We introduce an increasing-complexity, open-ended, and human-agnostic metric to evaluate foundational and frontier AI models in the context of Artificial General Intelligence (AGI) and Artificial Super Intelligence (ASI) claims. Unlike other tests that rely on human-centric questions and expected answers, or on pattern-matching methods, the test here introduced is grounded on fundamental mathematical areas of randomness and optimal inference. We argue that human-agnostic metrics based on the universal principles established by Algorithmic Information Theory (AIT) formally framing the concepts of model abstraction and prediction offer a powerful metrological framework. When applied to frontiers models, the leading LLMs outperform most others in multiple tasks, but they do not always do so with their latest model versions, which often regress and appear far from any global maximum or target estimated using the principles of AIT defining a Universal Intelligence (UAI) point and trend in the benchmarking. Conversely, a hybrid neuro-symbolic approach to UAI based on the same principles is shown to outperform frontier specialised prediction models in a simplified but relevant example related to compression-based model abstraction and sequence prediction. Finally, we prove and conclude that predictive power through arbitrary formal theories is directly proportional to compression over the algorithmic space, not the statistical space, and so further AI models' progress can only be achieved in combination with symbolic approaches that LLMs developers are adopting often without acknowledgement or realisation.

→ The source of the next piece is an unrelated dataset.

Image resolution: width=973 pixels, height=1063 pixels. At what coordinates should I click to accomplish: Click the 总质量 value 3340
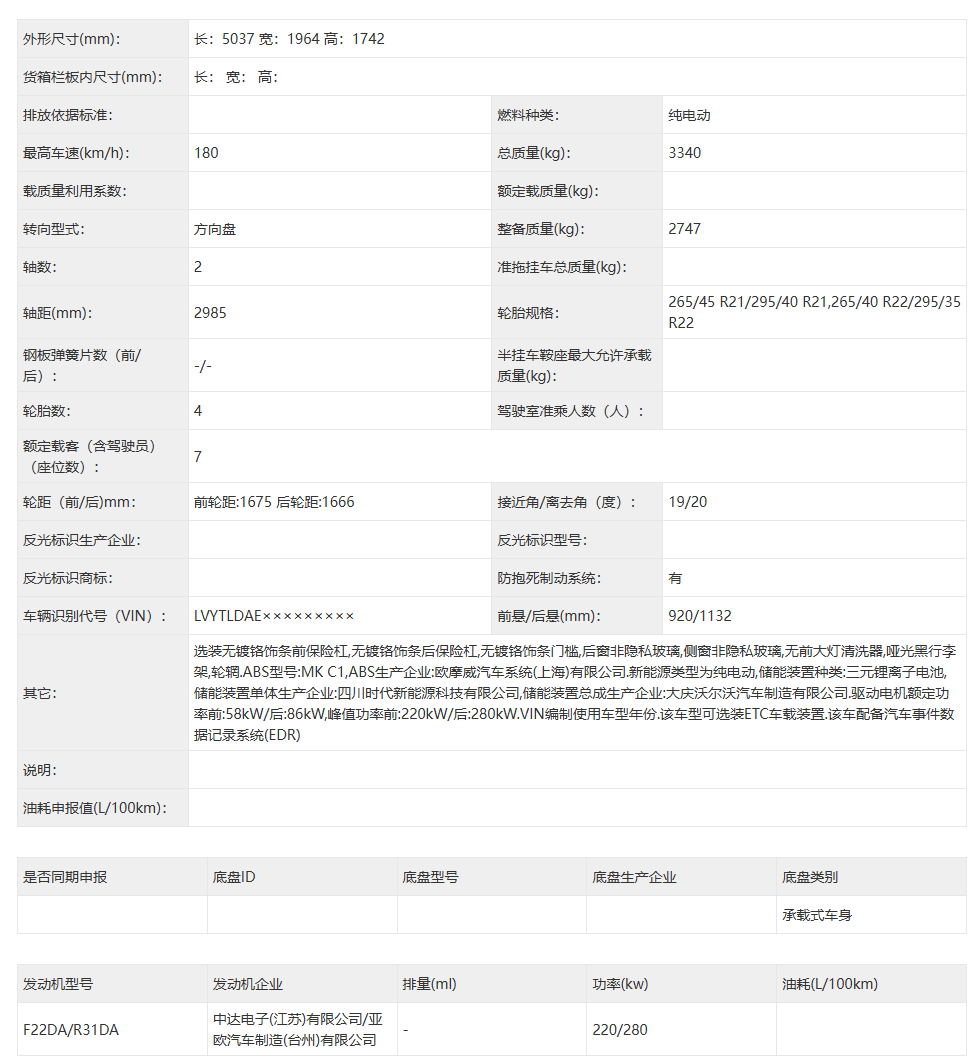(x=685, y=153)

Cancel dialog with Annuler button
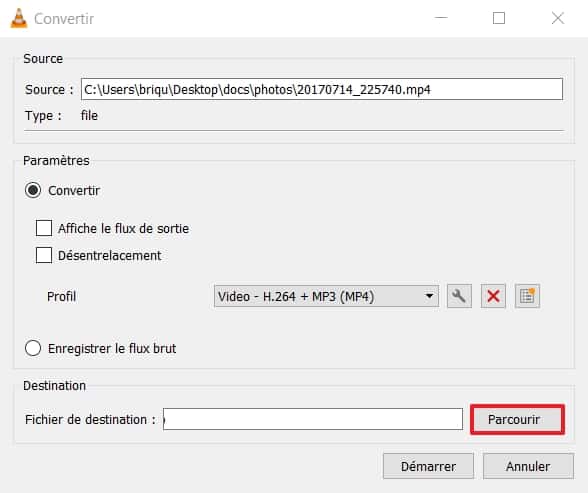[x=528, y=466]
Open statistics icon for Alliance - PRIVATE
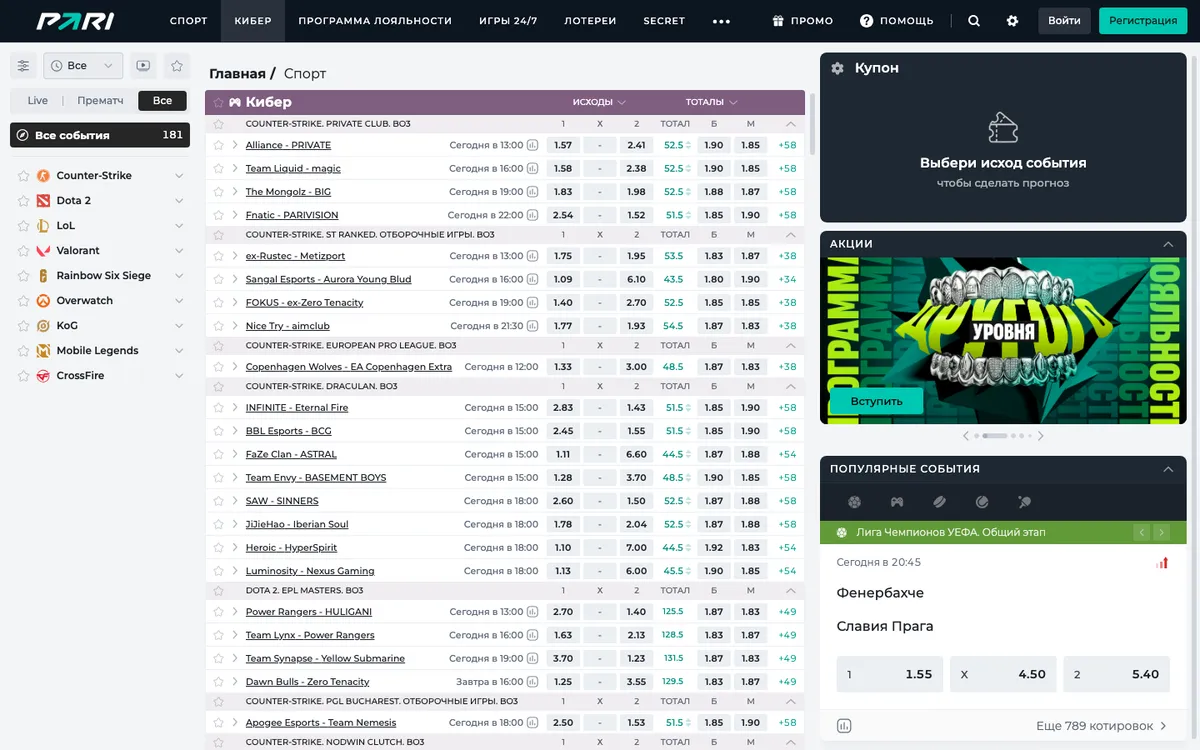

翻译：本文提出一种复杂度递增、开放式且不依赖于人类特征的度量标准，用于在人工通用智能（AGI）与人工超级智能（ASI）的语境下评估基础性与前沿性人工智能模型。与依赖人类中心化问题及预期答案的模式匹配测试方法不同，本测试建立在随机性与最优推断的基础数学理论之上。我们认为，基于算法信息论（AIT）所确立的通用原理——即形式化描述模型抽象与预测概念的度量框架——能够提供强大的计量学基础。当应用于前沿模型时，主流大语言模型（LLMs）在多项任务中表现优于其他模型，但其最新版本并非总是如此，这些版本常出现性能倒退，且与通过AIT原理定义的通用智能（UAI）基准点及趋势所估计的全局最优值或目标相距甚远。相反，基于相同原理构建的神经符号混合UAI方法，在一个与基于压缩的模型抽象及序列预测相关的简化示例中，表现优于前沿的专用预测模型。最后，我们证明并得出结论：通过任意形式理论实现的预测能力与算法空间（而非统计空间）上的压缩程度成正比，因此人工智能模型的进一步进展必须结合符号化方法实现——当前大语言模型开发者虽常采用此类方法，却往往未能充分认识或承认其重要性。